China’s housing market showed fresh signs of strain as official figures released by the National Bureau of Statistics on Jan. 19, 2026, recorded a 0.4% month‑on‑month decline in new home prices for December, matching November’s pace and extending a near‑term downtrend. On an annual basis the series registered a roughly 2.7% drop, the fastest year‑on‑year fall in five months and an acceleration from a 2.4% fall in November.

The NBS survey covered 70 cities. Six cities posted month‑on‑month price gains in December, while 58 recorded declines, underscoring a broad geographic pattern of weakening demand. Price softness was not limited to lower‑tier markets; existing or secondary market prices in tier‑one, tier‑two and tier‑three cities were reported to be falling faster year‑on‑year, suggesting weakness across urban segments rather than a simple shift from smaller to larger cities.

Some published compilations of the same NBS release show a slightly different annual figure, with a 3.0% year‑on‑year decline reported in one series versus the widely cited 2.7% number.

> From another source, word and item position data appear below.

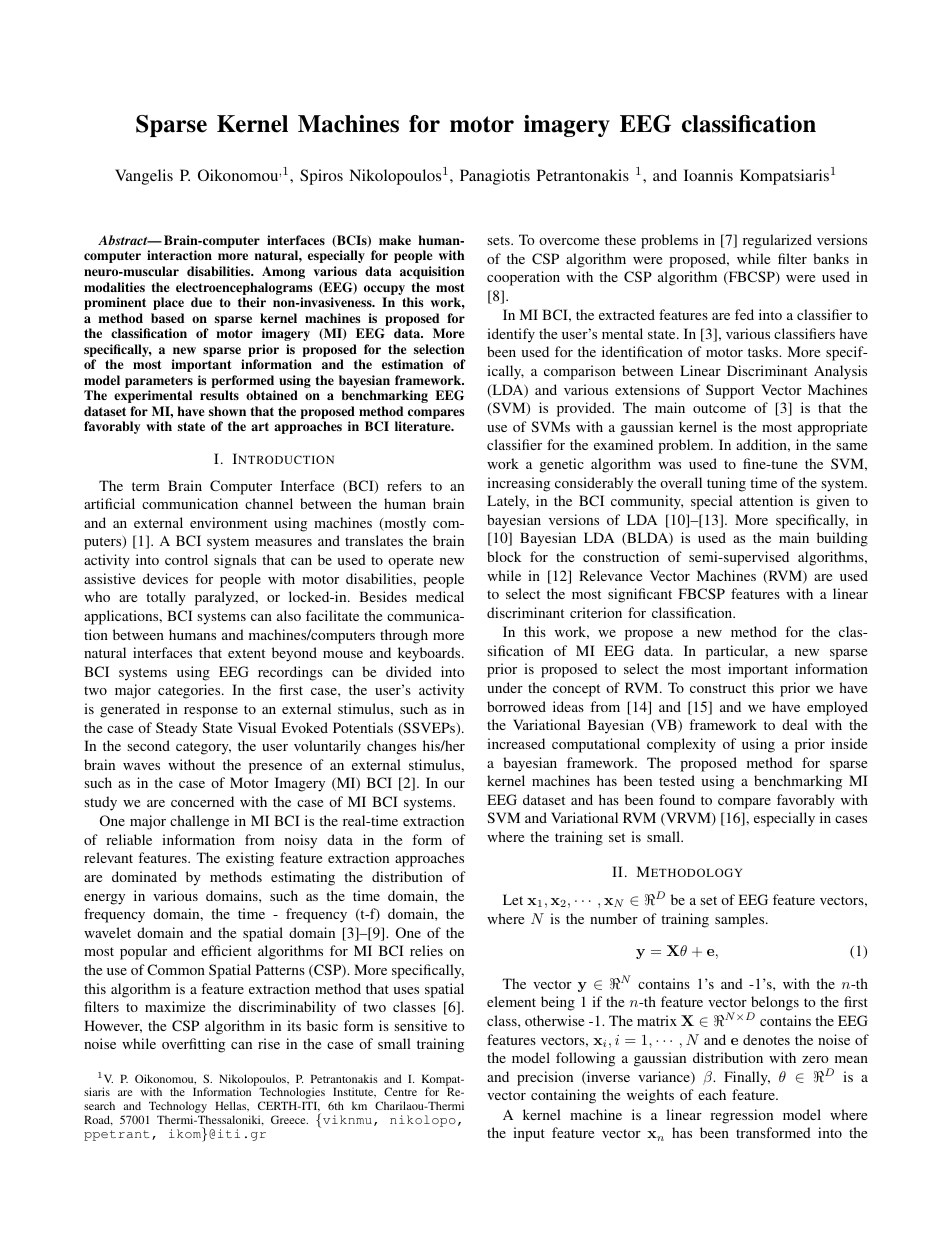  I want to click on efficient, so click(226, 950).
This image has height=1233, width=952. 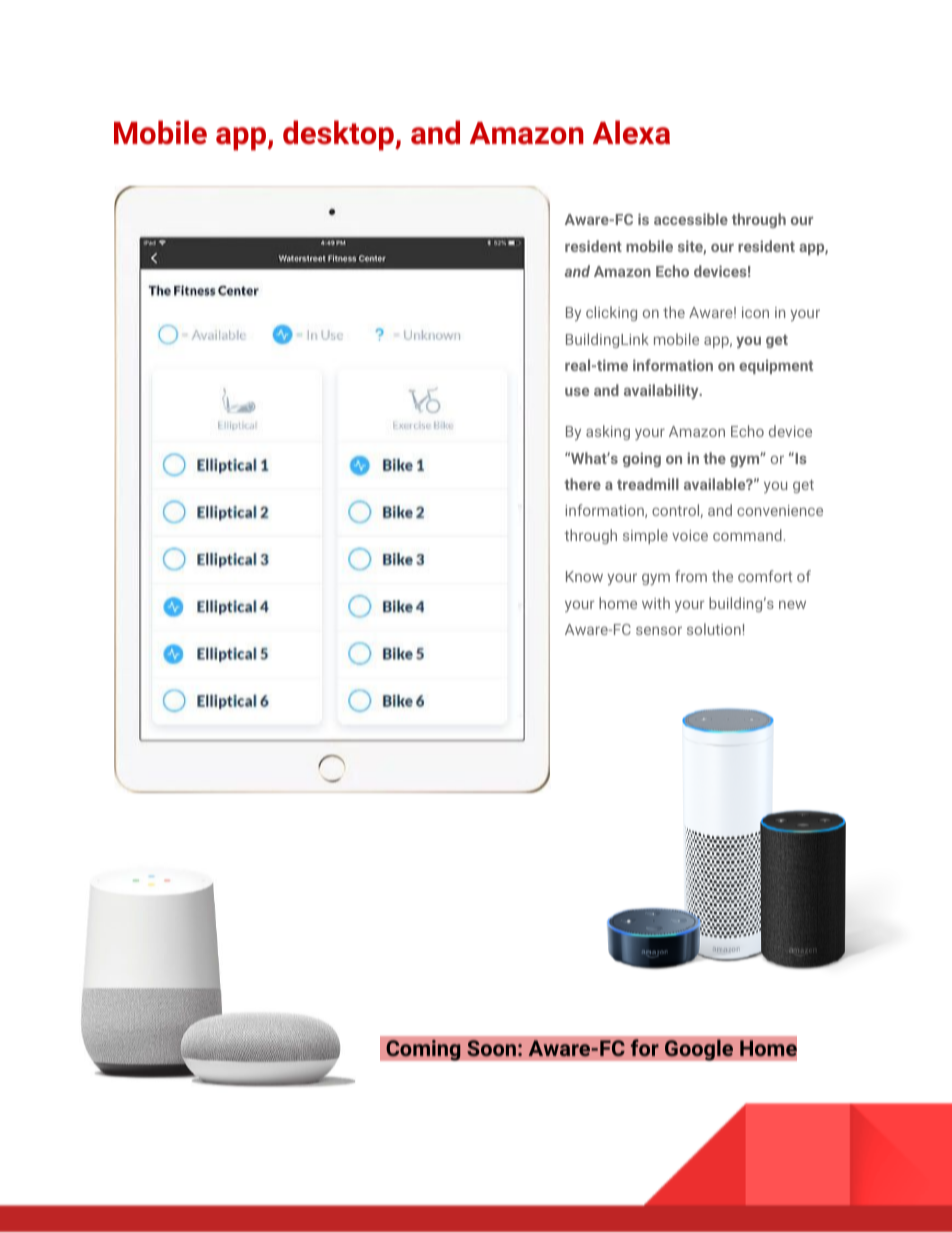 I want to click on solution, so click(x=714, y=629).
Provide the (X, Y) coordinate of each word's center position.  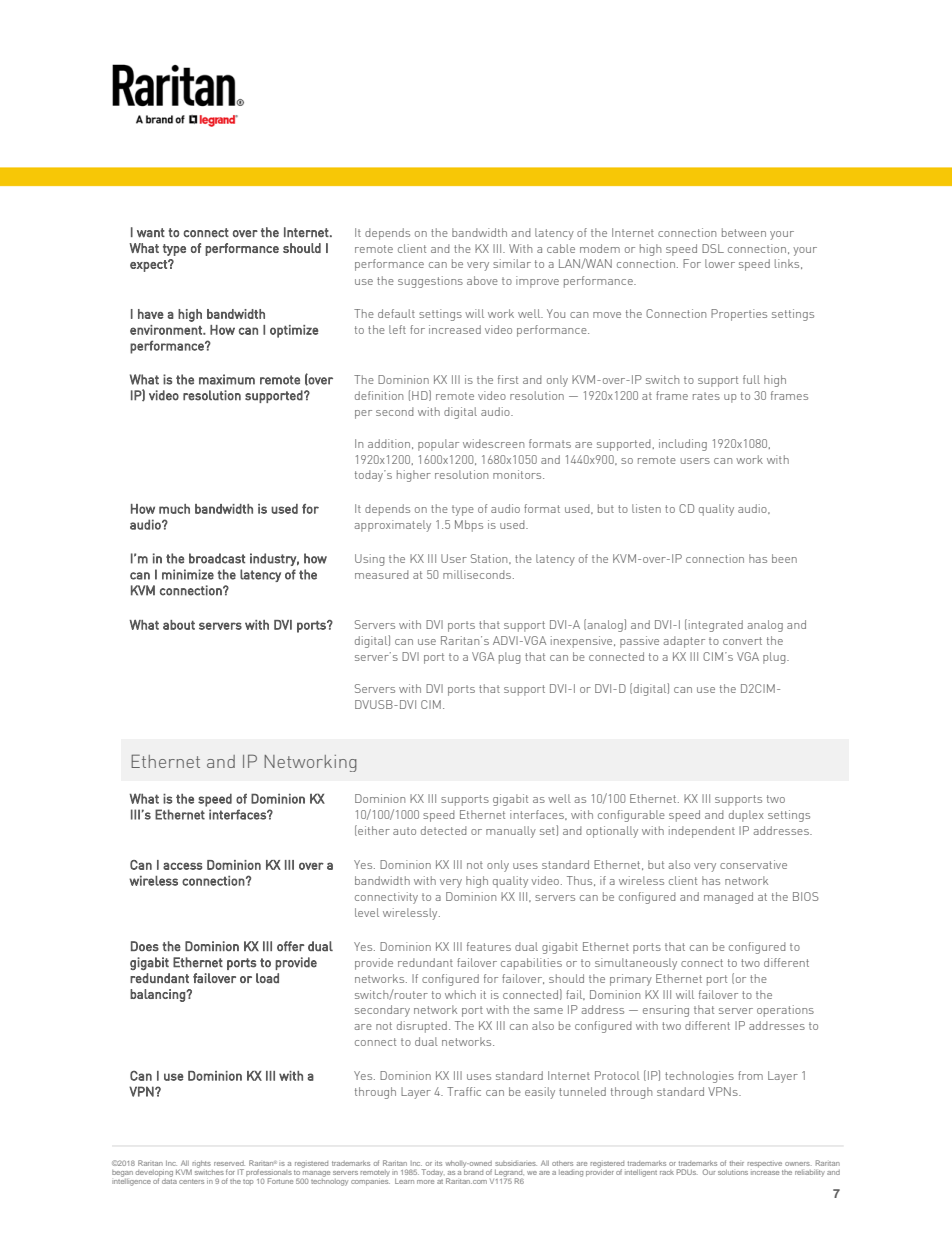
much (174, 509)
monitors (518, 474)
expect (149, 266)
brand (473, 1171)
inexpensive (583, 642)
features (489, 946)
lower (720, 263)
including (683, 445)
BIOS (806, 896)
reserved (229, 1163)
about (179, 625)
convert (742, 641)
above (482, 280)
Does (145, 946)
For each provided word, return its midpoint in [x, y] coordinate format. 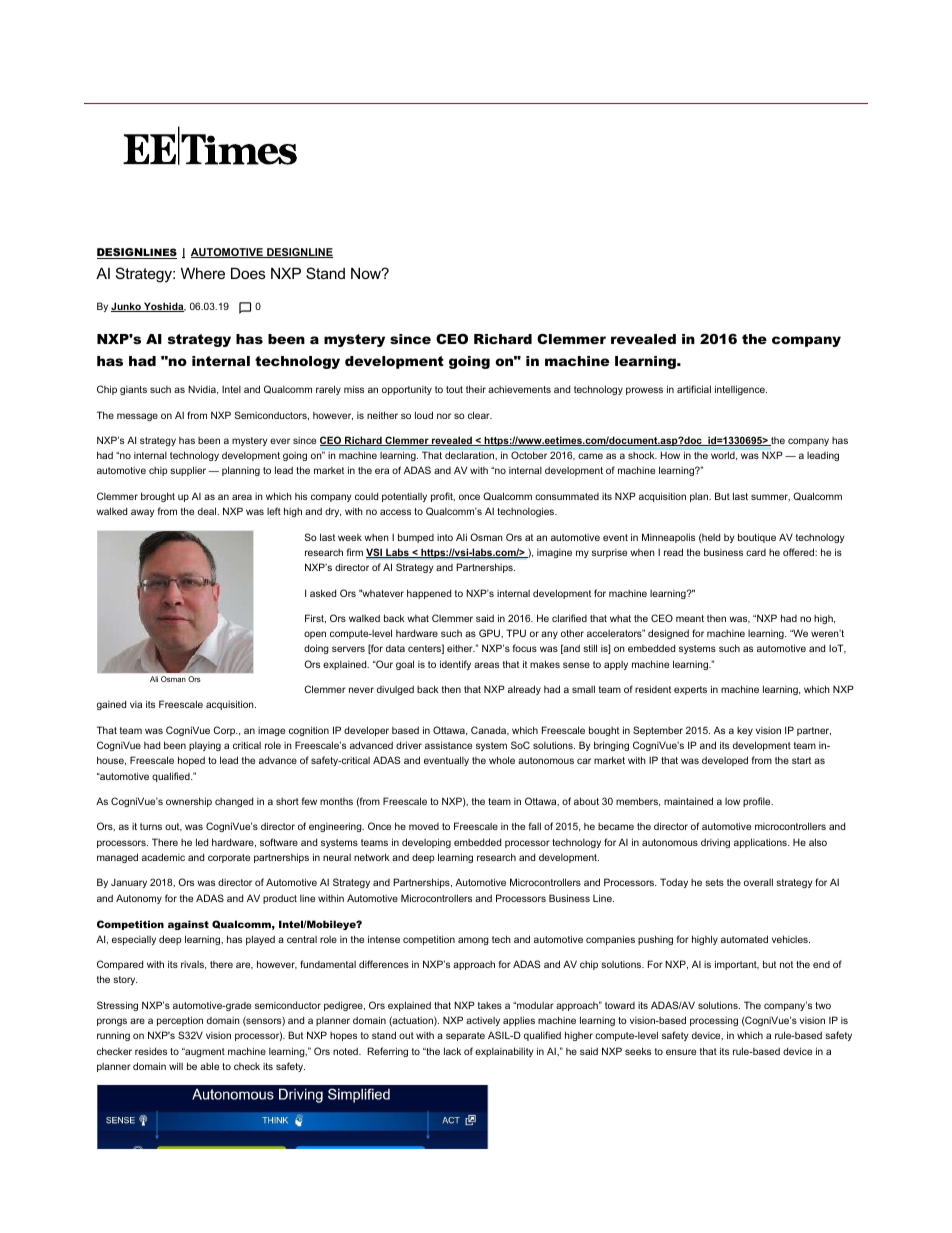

Analysts attribute the discrepancy to rounding and aggregation differences in public data series rather than divergent underlying trends.

The persistence of falling prices has major macroeconomic implications. The property sector remains a critical engine for investment, consumption and local government revenues in China. Continued price declines can erode household wealth and confidence, suppress consumption, and sustain pressure on local government financing that depends on land sales and construction activity. Jeff Zhang, an equity analyst at Morningstar, said the continued weakness in the property sector "is broadly in line with our expectations and is likely to remain a major drag on China’s growth over the next two to three years."

AI-generated illustration
AI-generated illustration

Market participants and analysts warn the downturn could persist into 2026 absent more forceful policy support. Beijing has repeatedly pledged to stabilise the sector and some local authorities have eased purchase restrictions and cut mortgage costs, but those measures have so far failed to generate a sustained rebound in demand. Centaline Property analyst Zhang Dawei forecasts divergent trajectories will deepen this year, with prices in major cities potentially stabilising while smaller cities without strong industrial bases and experiencing population outflows face a prolonged process of inventory reduction.

Government‑linked researchers also highlight the limits of current policy tools. Li Yujia, chief researcher at the Guangdong Housing Policy Research Institute, notes that employment and consumption fundamentals remain weak and that those pressures are constraining households’ ability and willingness to buy, undermining expectations for a rapid recovery.

For markets and policymakers the challenge is twofold: short‑term support to arrest the slide and longer‑term structural measures to rebalance supply, stem population and industrial shifts, and ease financing constraints. Absent a clearer turn in housing prices, the sector is likely to remain a drag on domestic demand and local fiscal health, complicating China’s broader growth picture in 2026.